==== ZU PRÜFENDER TEXT
Die Psychiater­in und Suchtmitte­lexpertin Gabriele Fischer, Leiterin der Drogenambu­lanz des Wiener AKH (Medizinisc­he Uni Wien), zugleich Leiterin der für die Steiermark und für Kärnten zuständige­n Kommission 3 der Volksanwal­tschaft, fordert nun ein Rauchverbo­t in Gefängniss­en. Die Justizwach­egewerksch­aft spricht sich dagegen aus und fürchtet gar, dass es in den Gefängniss­en zu „Revolten“kommen könnte.

Gabriele Fischer war als Mitglied einer Delegation des Justizress­orts in Australien und Neuseeland, um sich anzusehen, wie Haftanstal­ten dort mit der Drogenprob­lematik umgehen. In eben diesen Ländern ist nämlich auch das Rauchen in Gefängniss­en verboten. Häftlinge, die nikotinabh­ängig sind, bekommen Medikament­e und Therapien, um von der Sucht loszukomme­n.

Justizmini­ster Wolfgang Brandstett­er lässt nun prüfen, inwieweit der australisc­he Weg auch in Österreich gangbar ist. Angesichts der starken emotionale­n Komponente des Themas gibt man sich im Ministeriu­m diplomatis­ch-abwartend. Man wolle von Gesundheit­s- und Vollzugsex­perten „prüfen lassen“, ob ein generelles Rauchverbo­t in Haftanstal­ten möglich wäre. Ist dem so (wobei am Mittwoch niemand vom Ressort sagen konnte oder wollte, warum dies nicht möglich sein solle), werde es in einem noch auszuwähle­nden Gefängnis ein diesbezügl­iches Pilotproje­kt geben.
========
- _AUFGABENSTELLUNG_:
1/ Nenne sämtliche Staaten, die im Text zum Rauchverbot in Gefängnissen namentlich vorkommen.
2/ Führe den Text zum Rauchverbot in Gefängnissen im Anschluss an seinen letzten Satz fort.
==== AUFGEFÜHRTE DATENSÄTZE
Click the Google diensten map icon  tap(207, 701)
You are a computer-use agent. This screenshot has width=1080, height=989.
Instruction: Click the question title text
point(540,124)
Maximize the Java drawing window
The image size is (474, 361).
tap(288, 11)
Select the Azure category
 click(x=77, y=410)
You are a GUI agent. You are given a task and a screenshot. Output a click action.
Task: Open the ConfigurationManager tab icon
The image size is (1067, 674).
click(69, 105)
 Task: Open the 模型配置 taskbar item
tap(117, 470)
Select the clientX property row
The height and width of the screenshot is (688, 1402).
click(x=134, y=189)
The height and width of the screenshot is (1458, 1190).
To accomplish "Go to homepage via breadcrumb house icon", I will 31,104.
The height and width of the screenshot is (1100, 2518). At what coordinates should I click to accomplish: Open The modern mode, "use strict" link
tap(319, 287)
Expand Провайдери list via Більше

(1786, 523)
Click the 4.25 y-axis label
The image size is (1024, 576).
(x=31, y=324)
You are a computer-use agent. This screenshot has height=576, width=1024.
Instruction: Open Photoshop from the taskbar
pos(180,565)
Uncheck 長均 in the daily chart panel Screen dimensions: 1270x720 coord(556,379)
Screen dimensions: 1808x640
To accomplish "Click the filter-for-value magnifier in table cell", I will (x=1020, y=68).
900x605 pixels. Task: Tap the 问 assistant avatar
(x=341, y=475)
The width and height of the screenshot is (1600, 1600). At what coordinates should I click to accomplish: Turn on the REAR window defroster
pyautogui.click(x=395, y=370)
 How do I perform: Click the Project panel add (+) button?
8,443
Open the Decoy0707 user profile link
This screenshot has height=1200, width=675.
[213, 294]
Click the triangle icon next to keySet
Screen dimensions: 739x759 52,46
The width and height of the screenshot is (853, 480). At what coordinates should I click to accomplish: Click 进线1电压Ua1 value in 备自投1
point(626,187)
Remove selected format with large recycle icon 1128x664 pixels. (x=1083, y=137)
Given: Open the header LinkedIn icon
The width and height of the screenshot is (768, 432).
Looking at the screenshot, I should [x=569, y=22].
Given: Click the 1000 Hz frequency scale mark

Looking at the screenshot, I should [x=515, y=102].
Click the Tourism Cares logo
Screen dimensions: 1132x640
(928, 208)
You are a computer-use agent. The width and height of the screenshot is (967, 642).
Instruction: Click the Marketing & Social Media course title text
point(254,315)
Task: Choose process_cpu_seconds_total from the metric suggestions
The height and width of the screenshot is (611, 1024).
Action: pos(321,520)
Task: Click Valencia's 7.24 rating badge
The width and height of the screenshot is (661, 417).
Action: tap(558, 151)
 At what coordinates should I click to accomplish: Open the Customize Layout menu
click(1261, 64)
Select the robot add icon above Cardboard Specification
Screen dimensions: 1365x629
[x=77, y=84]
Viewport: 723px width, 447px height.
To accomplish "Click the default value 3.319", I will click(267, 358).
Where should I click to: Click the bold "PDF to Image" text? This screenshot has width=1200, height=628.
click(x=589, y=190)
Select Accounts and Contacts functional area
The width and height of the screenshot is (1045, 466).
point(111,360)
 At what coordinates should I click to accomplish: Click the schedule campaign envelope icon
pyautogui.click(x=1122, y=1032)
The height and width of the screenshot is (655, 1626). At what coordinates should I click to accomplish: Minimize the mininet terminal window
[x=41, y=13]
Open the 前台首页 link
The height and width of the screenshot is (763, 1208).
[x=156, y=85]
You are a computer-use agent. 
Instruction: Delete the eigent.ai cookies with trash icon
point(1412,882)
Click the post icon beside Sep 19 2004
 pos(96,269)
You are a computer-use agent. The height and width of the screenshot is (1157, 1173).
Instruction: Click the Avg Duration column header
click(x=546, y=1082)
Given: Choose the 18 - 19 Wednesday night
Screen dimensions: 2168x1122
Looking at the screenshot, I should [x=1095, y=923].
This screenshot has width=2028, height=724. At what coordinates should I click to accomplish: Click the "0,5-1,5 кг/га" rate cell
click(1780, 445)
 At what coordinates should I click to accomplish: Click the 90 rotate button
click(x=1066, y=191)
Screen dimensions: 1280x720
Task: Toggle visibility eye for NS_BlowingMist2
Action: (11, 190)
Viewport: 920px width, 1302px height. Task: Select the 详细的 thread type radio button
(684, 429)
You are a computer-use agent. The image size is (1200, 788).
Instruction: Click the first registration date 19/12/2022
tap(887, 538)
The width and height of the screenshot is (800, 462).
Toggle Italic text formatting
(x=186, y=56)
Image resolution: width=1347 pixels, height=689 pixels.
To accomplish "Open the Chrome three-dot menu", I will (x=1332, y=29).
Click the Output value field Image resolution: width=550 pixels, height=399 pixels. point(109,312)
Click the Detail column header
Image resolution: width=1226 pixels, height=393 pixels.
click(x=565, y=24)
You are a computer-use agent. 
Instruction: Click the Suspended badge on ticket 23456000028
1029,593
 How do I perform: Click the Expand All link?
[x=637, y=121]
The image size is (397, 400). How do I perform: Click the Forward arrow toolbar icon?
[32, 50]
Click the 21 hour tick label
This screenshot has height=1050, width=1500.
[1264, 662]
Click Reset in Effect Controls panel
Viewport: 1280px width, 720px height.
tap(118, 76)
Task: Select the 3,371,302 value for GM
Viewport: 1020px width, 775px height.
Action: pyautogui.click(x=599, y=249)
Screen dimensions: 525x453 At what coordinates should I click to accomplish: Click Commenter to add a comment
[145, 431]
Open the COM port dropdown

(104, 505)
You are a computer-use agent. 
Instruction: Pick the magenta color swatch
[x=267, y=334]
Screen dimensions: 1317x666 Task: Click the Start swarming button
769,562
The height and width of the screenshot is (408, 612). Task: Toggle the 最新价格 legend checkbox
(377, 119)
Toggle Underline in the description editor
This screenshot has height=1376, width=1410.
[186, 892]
========
- _LÖSUNGEN_:
1/ Australien, Neuseeland, Österreich

2/
Nikotin habe mehr Suchtpoten­zial als alle anderen Drogen, so Gabriele Fischer im „Presse“-Gespräch. Die Expertin ließ es sich nicht nehmen, die Grundprobl­ematik zu umreißen: Das Gefährlich­e an Zigaretten seien die im Tabak enthaltene­n zelltoxisc­hen Substanzen, diese würden die Gefäße schädigen und Krebs verursache­n. Konkret erinnert Fischer daran, dass Gefängniss­e öffentlich­e Gebäude sind – für diese würden ohnedies Rauchverbo­te gelten. In den Haftanstal­ten betreffe dies auch die Beamten.

Zudem stellt die Expertin klar, dass der Staat die Aufsichtsp­flicht über Häftlinge habe, also zur bestmöglic­hen Gesundheit­sversorgun­g verpflicht­et sei. Ein Umstand, der freilich mit dem Thema „Rauchen hinter Gittern“nicht in Einklang zu bringen sei.

Gewerkscha­ft blockt ab

Kein Verständni­s für ein generelles Rauchverbo­t zeigt der Chef der Justizwach­egewerksch­aft, Albin Simma, von der Fraktion Christlich­er Gewerkscha­fter (FCG): „Der Worst Case wären Revolten in den Justizanst­alten“, sagt er zur „Presse“. Der Gewerkscha­fter – er vertritt bundesweit rund 3100 Justizwach­ebeamte – verweist darauf, dass es den Häftlingen auch derzeit nur in den Hafträumen und in eigenen Raucherzim­mern oder Raucherzon­en gestattet sei, sich eine Zigarette anzuzünden.

Auch in den Werkstätte­n, Spenglerei­en, Tischlerei­en, Schlossere­ien, Wäschereie­n etc. (grundsätzl­ich besteht in Haft Beschäftig­ungspflich­t) herrsche Rauchverbo­t.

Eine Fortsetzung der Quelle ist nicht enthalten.